Some lines in the material below hold the word "computer". Copy all of them.

Records supplied ::
-*-*-
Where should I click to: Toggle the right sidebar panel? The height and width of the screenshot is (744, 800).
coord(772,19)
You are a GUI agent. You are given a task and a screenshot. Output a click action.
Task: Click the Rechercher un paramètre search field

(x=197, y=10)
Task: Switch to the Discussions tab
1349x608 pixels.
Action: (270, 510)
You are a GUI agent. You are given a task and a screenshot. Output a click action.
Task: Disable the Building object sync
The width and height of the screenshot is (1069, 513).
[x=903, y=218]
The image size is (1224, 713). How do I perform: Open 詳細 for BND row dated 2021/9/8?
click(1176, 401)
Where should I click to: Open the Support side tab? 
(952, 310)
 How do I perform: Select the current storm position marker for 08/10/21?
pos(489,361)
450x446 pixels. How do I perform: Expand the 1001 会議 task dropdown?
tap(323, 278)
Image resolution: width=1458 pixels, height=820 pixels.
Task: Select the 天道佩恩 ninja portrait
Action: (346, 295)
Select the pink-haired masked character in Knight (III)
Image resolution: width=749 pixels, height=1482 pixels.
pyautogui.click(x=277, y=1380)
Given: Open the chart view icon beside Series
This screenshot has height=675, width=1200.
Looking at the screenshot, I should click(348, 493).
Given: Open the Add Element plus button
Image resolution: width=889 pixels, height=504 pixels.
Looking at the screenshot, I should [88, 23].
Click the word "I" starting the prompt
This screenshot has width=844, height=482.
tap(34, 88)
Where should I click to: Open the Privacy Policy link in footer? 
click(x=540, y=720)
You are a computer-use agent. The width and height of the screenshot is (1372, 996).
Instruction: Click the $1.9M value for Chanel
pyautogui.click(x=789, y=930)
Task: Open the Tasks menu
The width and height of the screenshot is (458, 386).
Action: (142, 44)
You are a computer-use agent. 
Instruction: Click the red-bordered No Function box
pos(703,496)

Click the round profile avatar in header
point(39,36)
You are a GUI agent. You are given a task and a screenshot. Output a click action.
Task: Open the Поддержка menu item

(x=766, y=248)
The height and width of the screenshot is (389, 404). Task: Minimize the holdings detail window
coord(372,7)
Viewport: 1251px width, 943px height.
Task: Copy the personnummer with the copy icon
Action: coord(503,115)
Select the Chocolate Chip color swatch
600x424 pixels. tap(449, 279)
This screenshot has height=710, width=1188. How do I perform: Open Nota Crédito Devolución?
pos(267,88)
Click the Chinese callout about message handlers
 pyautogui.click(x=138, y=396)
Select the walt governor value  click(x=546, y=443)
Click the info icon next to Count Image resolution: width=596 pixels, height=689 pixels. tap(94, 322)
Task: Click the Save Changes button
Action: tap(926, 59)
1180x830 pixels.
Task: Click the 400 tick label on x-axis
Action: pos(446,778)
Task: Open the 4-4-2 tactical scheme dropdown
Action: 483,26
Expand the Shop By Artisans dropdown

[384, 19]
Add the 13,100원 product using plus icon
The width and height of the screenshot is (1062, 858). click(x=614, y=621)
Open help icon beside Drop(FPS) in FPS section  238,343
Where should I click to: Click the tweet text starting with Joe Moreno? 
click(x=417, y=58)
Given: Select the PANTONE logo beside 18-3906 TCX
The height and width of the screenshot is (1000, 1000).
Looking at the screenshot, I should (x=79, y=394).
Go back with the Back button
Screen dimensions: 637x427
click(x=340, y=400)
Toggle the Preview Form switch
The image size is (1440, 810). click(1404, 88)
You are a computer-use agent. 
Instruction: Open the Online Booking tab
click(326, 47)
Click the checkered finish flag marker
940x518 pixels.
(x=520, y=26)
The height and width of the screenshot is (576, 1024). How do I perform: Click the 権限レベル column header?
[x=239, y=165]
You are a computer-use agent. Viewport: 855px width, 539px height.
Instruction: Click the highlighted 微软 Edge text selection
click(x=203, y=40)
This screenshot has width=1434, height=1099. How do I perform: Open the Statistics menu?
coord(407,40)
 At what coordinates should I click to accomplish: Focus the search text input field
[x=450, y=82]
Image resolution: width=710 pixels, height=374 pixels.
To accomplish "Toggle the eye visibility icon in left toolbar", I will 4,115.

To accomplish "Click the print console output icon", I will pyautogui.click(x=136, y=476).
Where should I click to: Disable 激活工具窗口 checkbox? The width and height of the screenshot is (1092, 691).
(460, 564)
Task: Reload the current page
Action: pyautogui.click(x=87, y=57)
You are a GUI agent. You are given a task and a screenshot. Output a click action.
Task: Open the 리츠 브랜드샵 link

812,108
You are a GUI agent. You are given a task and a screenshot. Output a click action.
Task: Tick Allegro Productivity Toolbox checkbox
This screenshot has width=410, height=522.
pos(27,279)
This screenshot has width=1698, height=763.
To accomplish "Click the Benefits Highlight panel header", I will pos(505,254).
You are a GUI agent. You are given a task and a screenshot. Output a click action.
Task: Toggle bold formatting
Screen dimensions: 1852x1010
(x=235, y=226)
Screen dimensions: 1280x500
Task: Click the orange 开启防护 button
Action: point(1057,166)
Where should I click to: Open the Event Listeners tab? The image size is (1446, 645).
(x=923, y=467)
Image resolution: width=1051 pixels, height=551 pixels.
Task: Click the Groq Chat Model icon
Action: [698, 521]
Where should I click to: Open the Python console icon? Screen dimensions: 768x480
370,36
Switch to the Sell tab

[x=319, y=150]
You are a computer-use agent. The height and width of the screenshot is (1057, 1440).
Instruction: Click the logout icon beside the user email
-*-*-
Response area ::
You are a computer-use agent. The width and height of the screenshot is (1372, 996).
You are a computer-use agent. 
You are a computer-use agent. 
You are a computer-use agent. Viewport: 855px width, 539px height.
You are a computer-use agent. The height and width of the screenshot is (1057, 1440).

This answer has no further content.